Seagal’s endless ego extends to the dialogue, where the villains will stop the film and talk about how fucking awesome and badass Forrest Taft is. This results in some of the most delicious dialogue this script has to offer. R. Lee Ermey, whose character is brought in to stop and kill Taft, chews through the line “My guy in D.C. tells me that we’re not dealing with a student here, we’re dealing with a professor. Anytime the military has an operation that can’t fail, they call this guy in to train the troops. He’s the kind of guy who’d drink a gallon of gasoline so he can piss in your campfire. You could drop this guy off at the arctic circle wearing a pair of bikini underwear, without his toothbrush and tomorrow afternoon he’s gonna show up at your poolside with a million dollar smile and a fistful of pesos. This guy’s a professional, you got me?” The coverage of him is just a closeup lit angelic. Then 5 minutes later he tells an Indigenous henchman “I want you to protect this entrance like it was your sister’s cherry, Tonto.” It’s incredible.

Michael Caine revels in the most glorious line of the film that also acts as another instance of the villain pausing the film to suck off Taft. MacGruder asks just who Forrest Taft really is. Caine, glowing, says “You wanna know who he is? Try this: delve down into the deepest bowels of your soul. Try to imagine the ultimate fucking nightmare, and that won’t come close to this son of a bitch when he gets pissed.” Remarkable bit of acting, it plays on repeat in my mind every day. And then he goes and does it again later, again telling MacGruder: “Forrest Taft is the patron saint of the impossible.” What a treasure Michael Caine is, congrats on his retirement. 

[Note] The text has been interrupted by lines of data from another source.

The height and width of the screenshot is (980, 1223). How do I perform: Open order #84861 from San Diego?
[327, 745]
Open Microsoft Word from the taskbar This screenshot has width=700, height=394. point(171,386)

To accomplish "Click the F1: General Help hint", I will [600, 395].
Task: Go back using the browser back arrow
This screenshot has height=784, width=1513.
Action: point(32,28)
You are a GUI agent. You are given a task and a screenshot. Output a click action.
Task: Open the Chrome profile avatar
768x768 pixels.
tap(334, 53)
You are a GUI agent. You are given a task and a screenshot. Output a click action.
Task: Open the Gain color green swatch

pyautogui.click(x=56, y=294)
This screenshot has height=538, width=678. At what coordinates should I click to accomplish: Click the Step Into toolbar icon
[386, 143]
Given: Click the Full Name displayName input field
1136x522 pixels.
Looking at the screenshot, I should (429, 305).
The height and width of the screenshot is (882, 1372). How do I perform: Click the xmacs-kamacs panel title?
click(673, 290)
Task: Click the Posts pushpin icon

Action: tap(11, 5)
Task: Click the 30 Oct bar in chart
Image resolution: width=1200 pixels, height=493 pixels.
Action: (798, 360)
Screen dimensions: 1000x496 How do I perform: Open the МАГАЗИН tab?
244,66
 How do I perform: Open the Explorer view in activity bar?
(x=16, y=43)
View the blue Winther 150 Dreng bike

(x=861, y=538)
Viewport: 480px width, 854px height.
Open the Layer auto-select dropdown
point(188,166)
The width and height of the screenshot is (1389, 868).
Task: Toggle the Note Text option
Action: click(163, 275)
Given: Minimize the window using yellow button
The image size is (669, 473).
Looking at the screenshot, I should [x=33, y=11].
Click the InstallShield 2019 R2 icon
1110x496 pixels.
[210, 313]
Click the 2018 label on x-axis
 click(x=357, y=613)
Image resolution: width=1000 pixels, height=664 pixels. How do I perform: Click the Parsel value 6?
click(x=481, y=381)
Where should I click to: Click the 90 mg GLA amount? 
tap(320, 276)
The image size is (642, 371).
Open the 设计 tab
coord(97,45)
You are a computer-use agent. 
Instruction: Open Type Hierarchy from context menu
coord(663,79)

On Deadly Ground is also firmly in line with a lot of early and prime Seagal films that for all the carnage ensues, somehow have a bizarrely progressive message to them. In the end of Above the Law, the film points out that no CIA agent has ever been arrested or stood trial before. Fire Down Below is all about the evils of corporations dumping toxic waste into impoverished communities. Seagal gives a ten minute long speech at the end of On Deadly Ground about indigenous land rights and the evils of oil companies, the government and the media. It’s an absolute tonal whiplash to the previous carnage that needs to be seen to be believed. And apparently this sequence was originally going to be almost 40 minutes long before Seagal was forced to cut it down. Can you even imagine 40 minutes of Seagal preaching about these topics? It’s incredible even at 10 minutes. For Seagal, a man who I would never describe as someone with progressive values, the fact that so many of his films have them is one of the most interesting aspects of his filmography that doesn’t get brought up enough. 

I don’t even know what I wanted to say with all these words, I just can’t get this damn film out of my head. It’s genuinely unlike anything I’ve seen, few films you can watch and say that they were definitely made by an insane person. This is one of them, and it’s awesome.